1. They know a word, sound or hand signal, that predicts a behavior request
from the handler. (ie. sit,down,stand, come, whistle, hand signal)

2. They know a word or sound that releases them from a behavior
to access their reward. (ie. Yes, take it, clicker, ssst)

3. They know a word or sound that means you like what they are
doing, keep it up, hold that position. (ie. Good, brav)

4. They know a word or sound that means they are wrong, try
again. (ie. phui, a’a)

5. They know a word or sound that means the training or the
deployment is over a release command. (ie. free)

A simple communication sytem which is based on Marker training is making dog training so much clearer for your dog to comprehend to learn new commands and progress in any area of work desired.


Operant Conditioning
Operant conditioning is a name often wrongly applied to clicker training. In fact clicker training generally uses one of the quadrants of Operant Conditioning. In behavioral terms “positive” means something is added to the situation, “negative” means something is taken away. “Reinforcement” means that the behavior is more likely to be repeated after it is applied, “punishment” means the behavior is less likely to be repeated afterwards.

Food for Thought

Positive Reinforcement: The dog receives something that he finds rewarding (food, toy) for performing a behavior. This makes him MORE likely to perform the behavior again.  It must increase the desired behavior to be considered as positive reinforcement.

Positive Punishment: The dog receives something that he finds aversive/uncomfortable (correction, water spray) for performing a behavior. This makes him LESS likely to perform the behavior again.
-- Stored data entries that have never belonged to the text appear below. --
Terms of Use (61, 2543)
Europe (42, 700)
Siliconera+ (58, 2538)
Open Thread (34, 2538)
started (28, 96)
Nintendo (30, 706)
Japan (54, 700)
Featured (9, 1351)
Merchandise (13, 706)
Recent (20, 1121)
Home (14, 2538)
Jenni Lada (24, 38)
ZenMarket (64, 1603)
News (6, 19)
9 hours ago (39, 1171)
Negative Reinforcement: The dog is put in a position he finds uncomfortable (ear pinch, electric stim) until he performs a behavior. This makes him MORE likely to perform the behavior again.
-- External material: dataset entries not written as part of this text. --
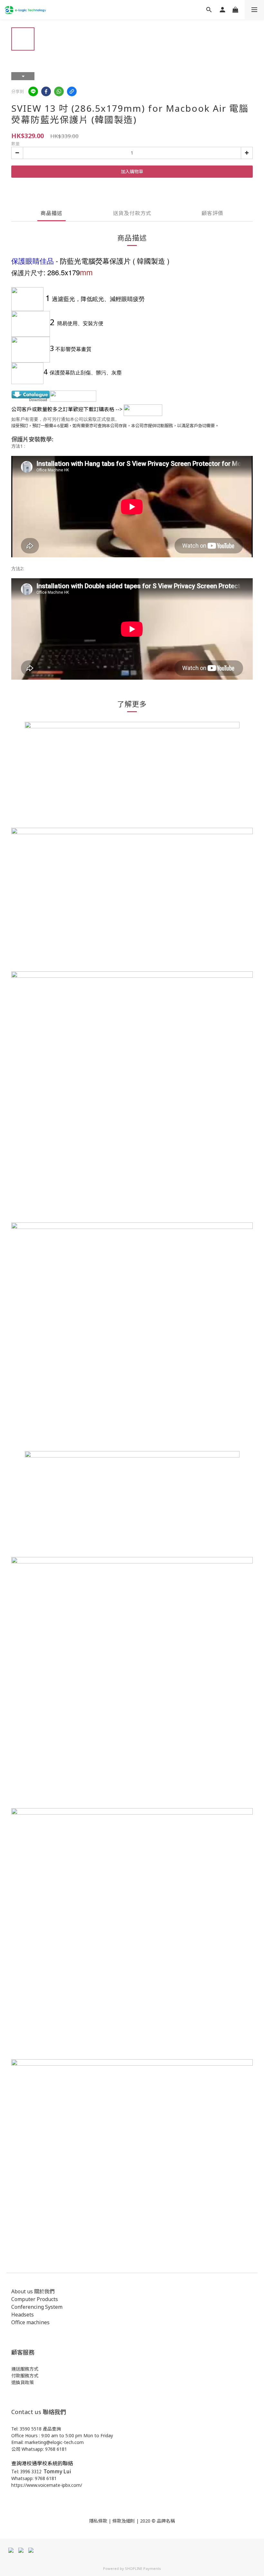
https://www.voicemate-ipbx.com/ (46, 2485)
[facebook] (46, 91)
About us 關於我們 (33, 2291)
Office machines (30, 2322)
Negative Punishment: The dog has access to something he finds rewarding, he performs a behavior his owner doesn’t want and the reward is taken away. This makes him LESS likely to perform the behavior again.

Clicker or Marker – Announce a package is coming.  It does not announce the quantity or quality.

Disobedience – They are not excuting what we know they can perform very well at the level they are at.

Correction  – When a correction is taught effectively, a dog is under control of his corrections.  When a dog is under control of a correction, he does not want a correction.   Therefore, to avoid a correction he must do the exercise.

Work together with Drive –  To many people fight against the dogs drives.  When we do this we always loose.
Break down each exercise and teach them in a simple way how to get success.